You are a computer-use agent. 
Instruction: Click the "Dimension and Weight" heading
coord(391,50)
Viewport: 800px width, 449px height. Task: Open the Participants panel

==

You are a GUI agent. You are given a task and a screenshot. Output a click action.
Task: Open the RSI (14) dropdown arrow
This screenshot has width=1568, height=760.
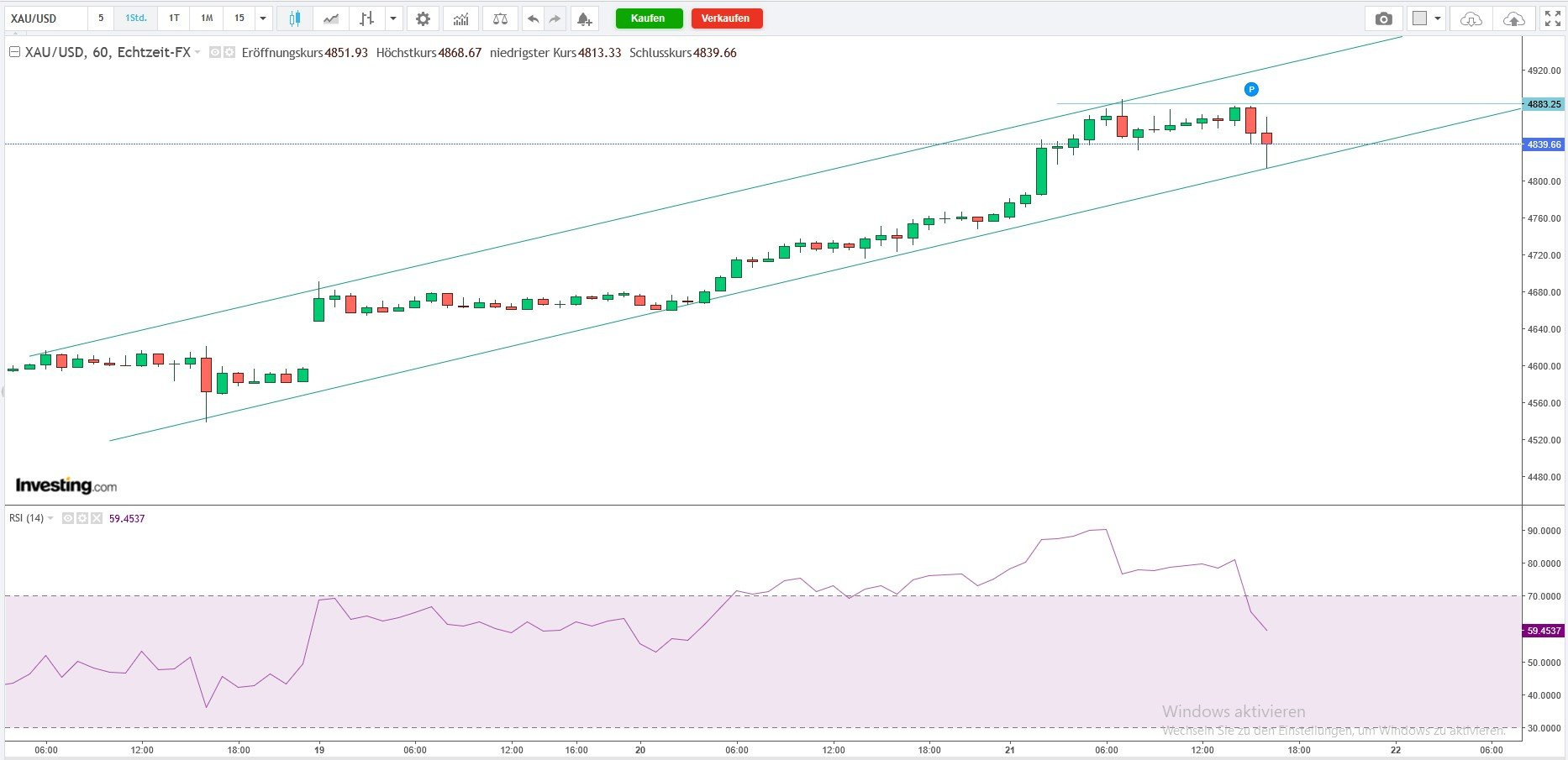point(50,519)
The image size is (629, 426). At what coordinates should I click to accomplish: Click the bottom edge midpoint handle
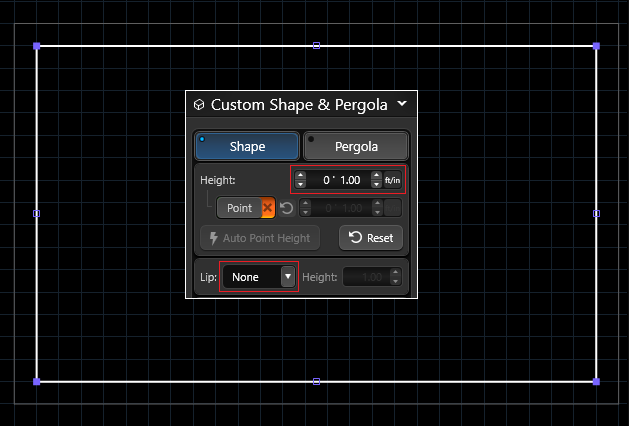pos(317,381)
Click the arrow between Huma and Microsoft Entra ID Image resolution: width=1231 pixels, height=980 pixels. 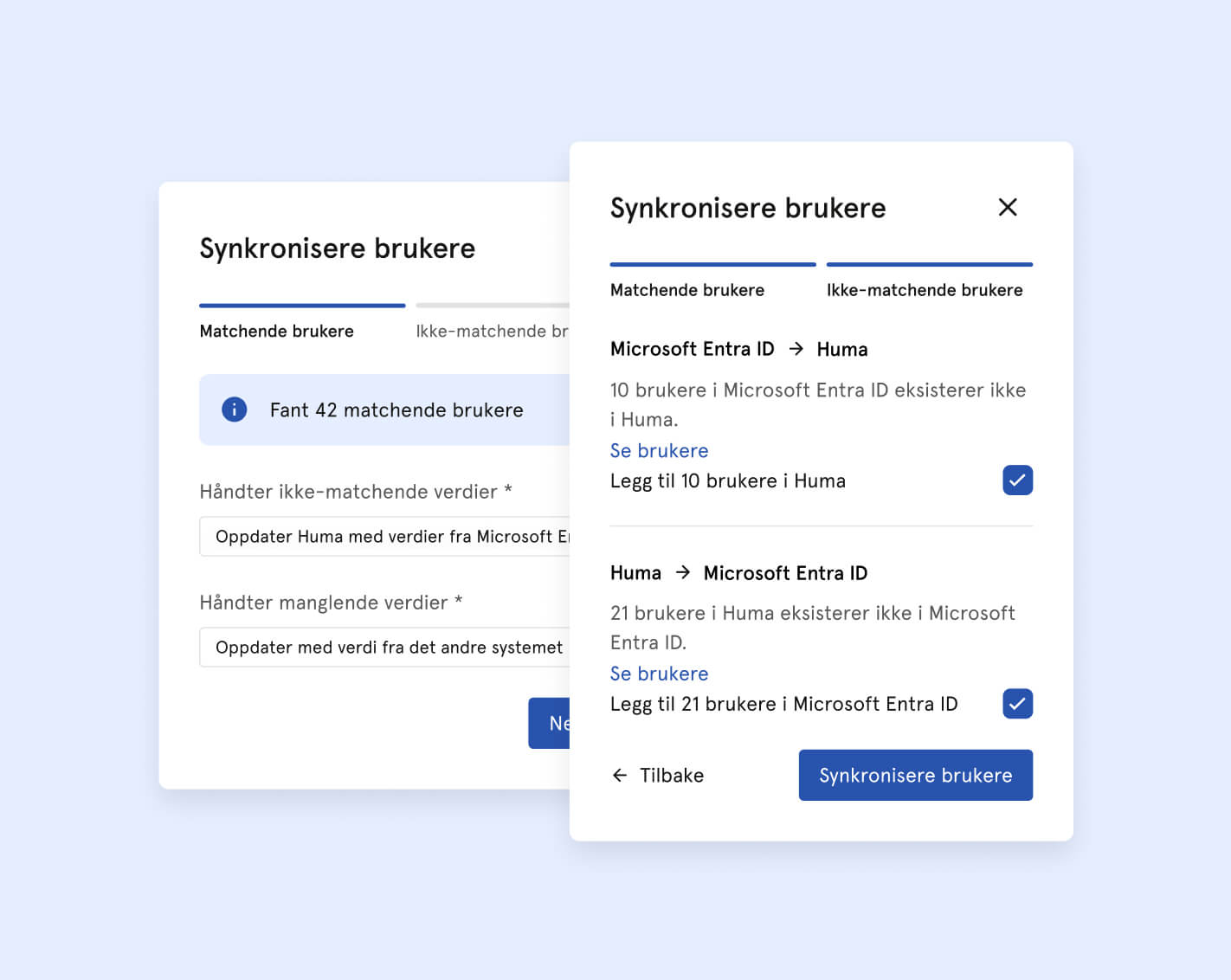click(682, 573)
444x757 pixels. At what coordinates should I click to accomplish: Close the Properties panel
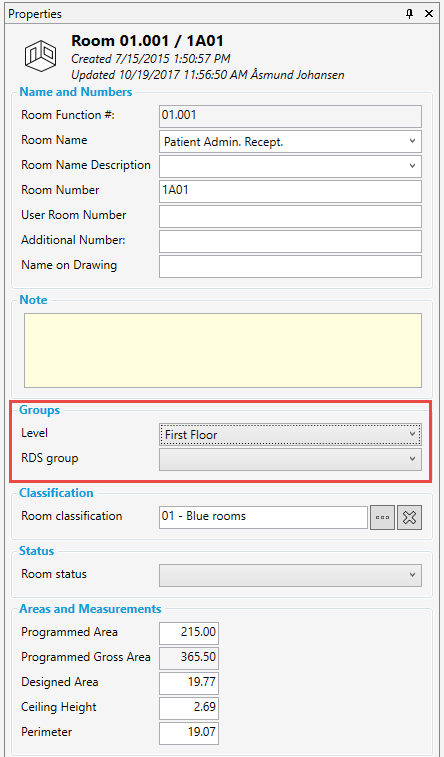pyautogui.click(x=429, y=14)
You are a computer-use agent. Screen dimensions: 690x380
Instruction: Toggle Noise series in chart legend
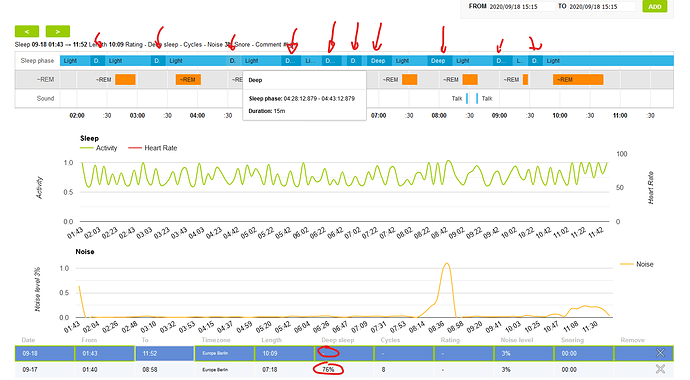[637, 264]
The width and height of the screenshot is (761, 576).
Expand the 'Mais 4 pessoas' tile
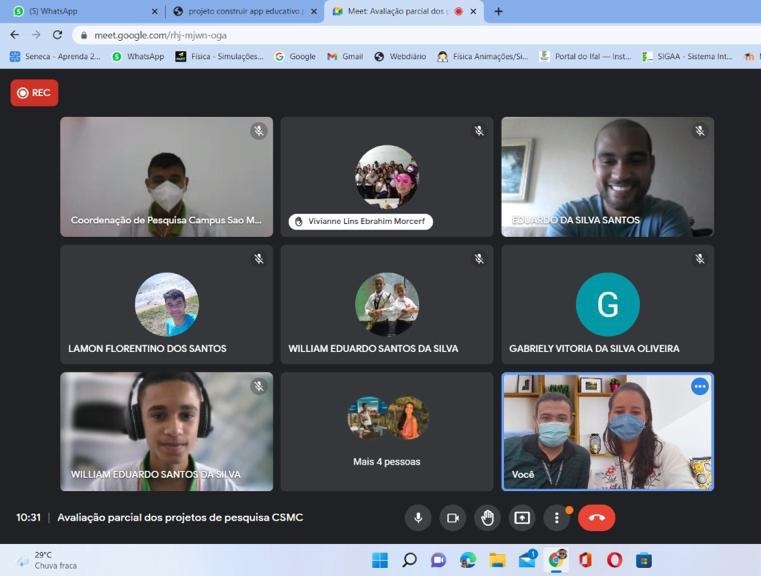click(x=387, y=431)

* * *

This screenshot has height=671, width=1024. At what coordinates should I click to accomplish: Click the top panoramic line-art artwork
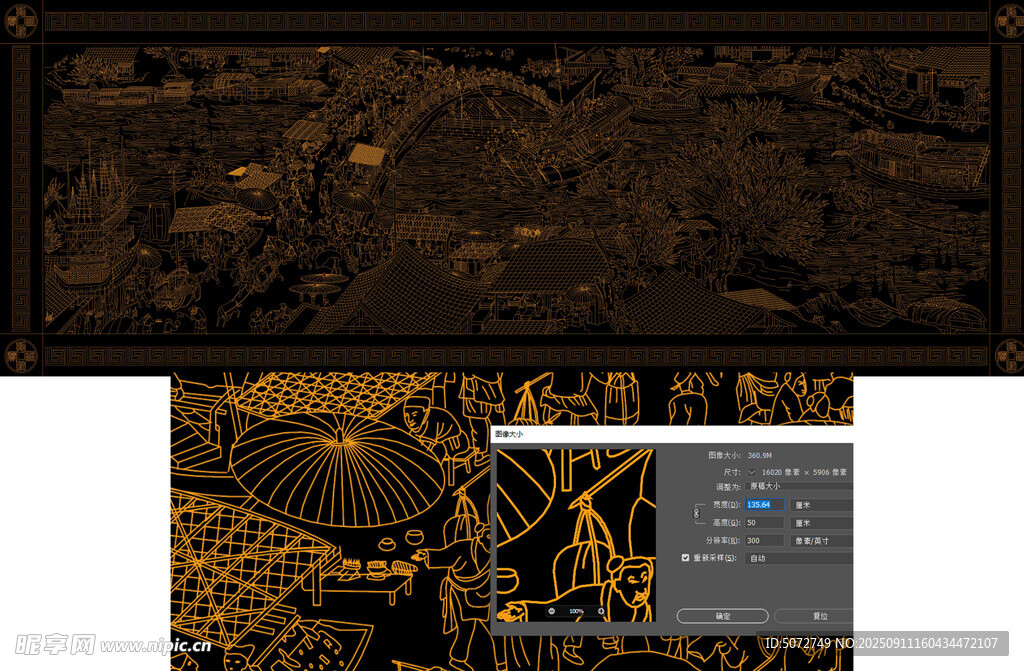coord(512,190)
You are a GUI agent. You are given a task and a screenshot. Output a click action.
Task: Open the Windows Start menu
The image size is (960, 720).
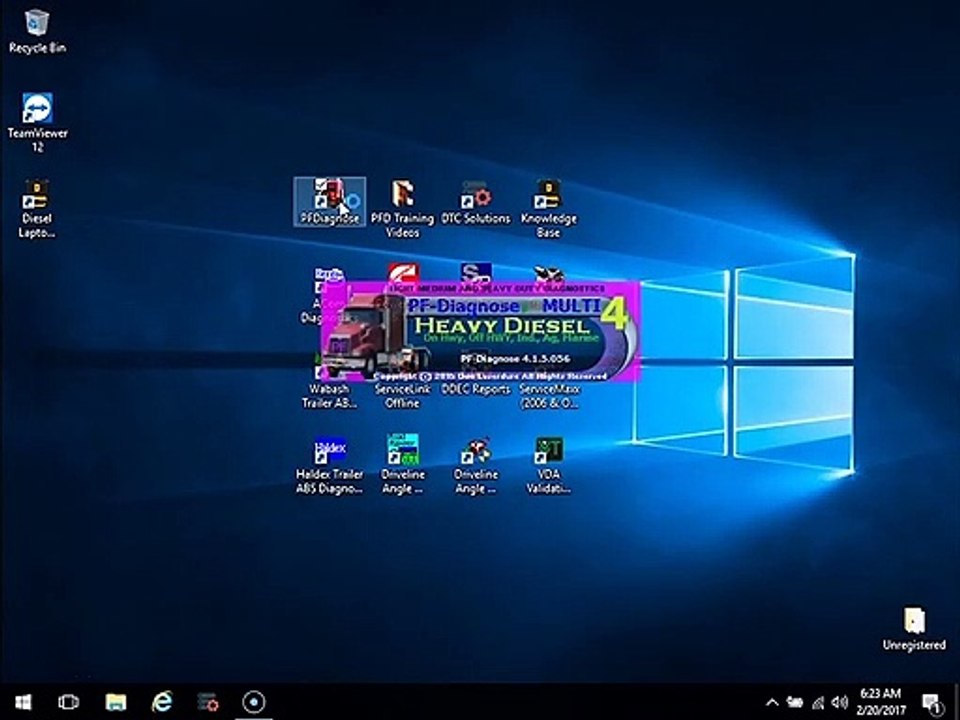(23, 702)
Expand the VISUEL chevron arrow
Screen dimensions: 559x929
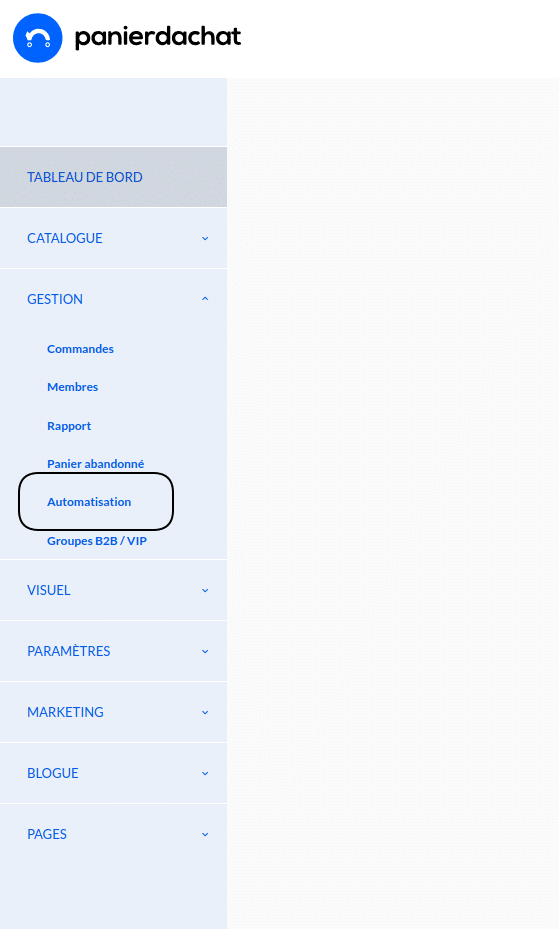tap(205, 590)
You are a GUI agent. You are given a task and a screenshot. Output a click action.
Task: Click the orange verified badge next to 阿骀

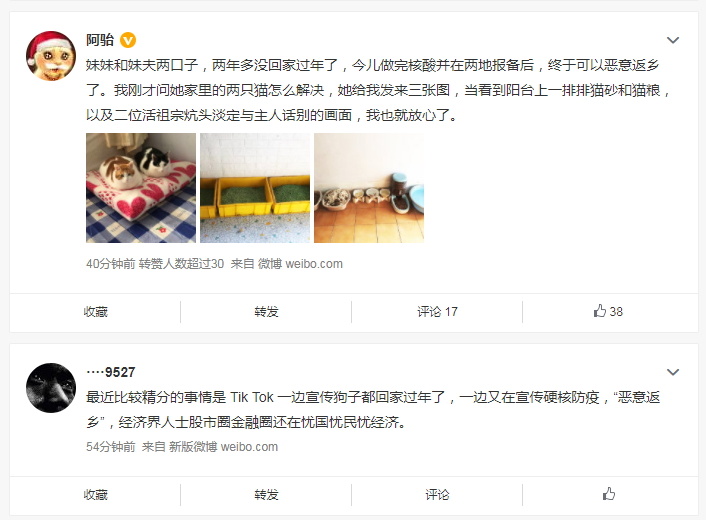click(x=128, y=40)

TASK DESCRIPTION: Give the count of lines in the records that contain "Open", and no other text.

ANSWER FOR THIS EXERCISE: 3